Mais finalement de quoi parlons-nous ? Disons pour aller vite – car c’est avec Roanne ce qu’il convient de faire ne serait-ce que par la grâce de la plus élémentaire pudeur – que Roanne est une ville qui réussi à posséder des accents tout aussi funèbres que Venise sans jamais que la cité lacustre transalpine ne puisse à aucun moment venir à l’esprit du voyageur fourvoyé qui serait amené par un bien fourbe coup du sort à faire escale à l’hôtel Terminus en face de la gare à côté de chez Troisgros. Roanne est d’ailleurs pour l’essentiel habité par deux sortes d’individus : des personnes âgées respectables bien qu’ayant un goût prononcé pour des teintes de chevelures fantasques et chamarrées et des hommes et des femmes sous le coup d’une mutation – non, je me suis mal exprimé, c’est une méprise : Roanne n’est pas le Tchernobyl français, du moins pas avant l’heure de fermeture des bureaux, non je fais davantage allusion ici à des mouvements de population liés à une activité salariée. La première catégorie ne manque jamais de participer mensuellement à l’étrange rituel dit de « Connaissance du monde » : ils s’empressent et s’empilent à petits pas dans une grande salle de cinéma où un « conférencier » revenant éternellement de l’étranger leur présente par le truchement d’un film voire de diapositives un pays lointain et sauvage où des hommes et des femmes se battent becs et ongles au quotidien pour ne pas vivre comme à Roanne… Le Roannais d’âge respectable et aux cheveux mauves n’a, en principe, peut-être même par principe, jamais quitté sa riante cité, sauf s’il a, un jour, été le jouet d’une sordide machination administrative bien connue : la mutation. Il se peut alors qu’il ait passé quelques mois, voire quelques années, à Saint Etienne. Il n’en reste pas moins curieux des autres cultures. Ainsi ne manque-t-il que rarement d’acheter au conférencier son dvd à la fin de la séance et se rend-t-il à Lyon au moins une fois par an, pour ses emplettes de fin d’année – on y trouve tellement plus de choses qu’à Roanne, c’est vrai...

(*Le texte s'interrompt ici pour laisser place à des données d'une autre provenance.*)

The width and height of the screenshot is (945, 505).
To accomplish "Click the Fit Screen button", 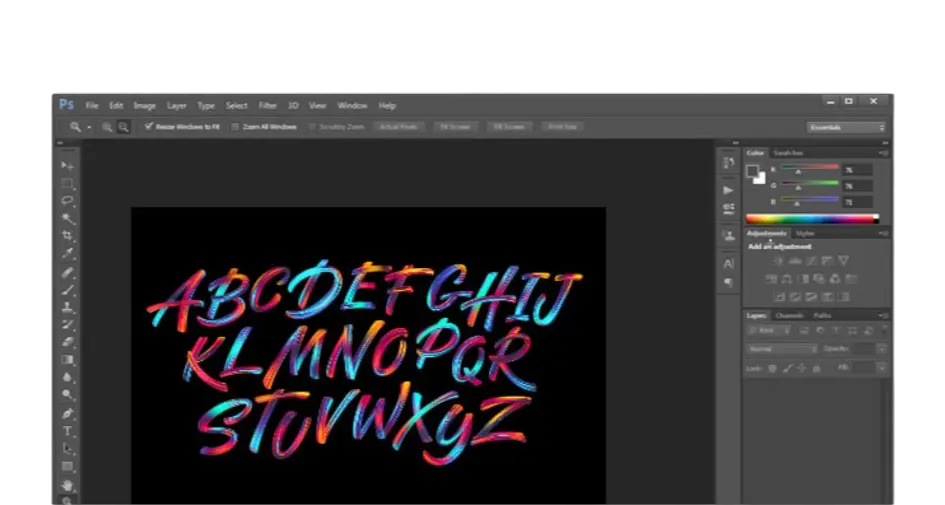I will click(453, 127).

Si je n’ai pas la chance de vivre à Paris, j’ai néanmoins pris conscience très tôt qu’il fallait partir. D’une manière générale, et c’est bien là ma seule opinion tranchée sur le Bien et le Mal, il faut toujours quitter Roanne le plus vite possible. Naître à Roanne pour ensuite y vivre est un choix, si c’en est un, que je me fais un devoir de ranger invariablement du côté des ténèbres. Ainsi ces lignes sont-elles plus qu’une invite, elles constituent un appel, celui du 28 janvier : je vous le dis en vérité, Ponots, Ponotes de tous les pays, ne vous punissez plus et fuyez dès que vous êtes en âge de le faire. Rompez les rangs de ces hommes qui refusent le vent. Tournez le dos à l’héritage séculier de votre espèce et dirigez vous lentement vers les issues de secours à gauche ou à droite de votre adolescence… Allez prendre l’air. Reprenez-en deux fois. Ne vous retournez pas c’est inutile : ailleurs l’herbe est effectivement plus verte. Bien plus verte. D’un vert enivrant et suave… par comparaison avec le vert lichen numéro quatre des cheveux d’une grand-mère ou d’une vieille tante que vous n’avez déjà que trop côtoyé.

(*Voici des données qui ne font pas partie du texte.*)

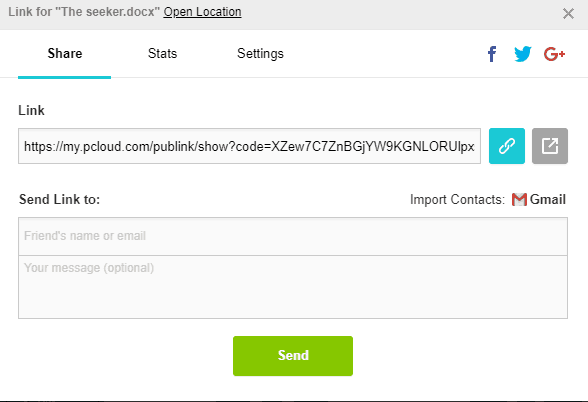Focus the Friend's name or email field
The image size is (588, 402).
click(x=293, y=236)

Croyez-moi. Epargnez-vous ! Vous me remercierez plus tard. Votre serviteur possède toutes les références requises pour prodiguer de tels conseils : il est né à Roanne, à grandi tant bien que mal à Mably, à été incarcéré un an dans un appartement de Brives-Charensac sous couvert d’une mutation qui l’a amené à ne travailler que trop longtemps au Puy-en-Velay !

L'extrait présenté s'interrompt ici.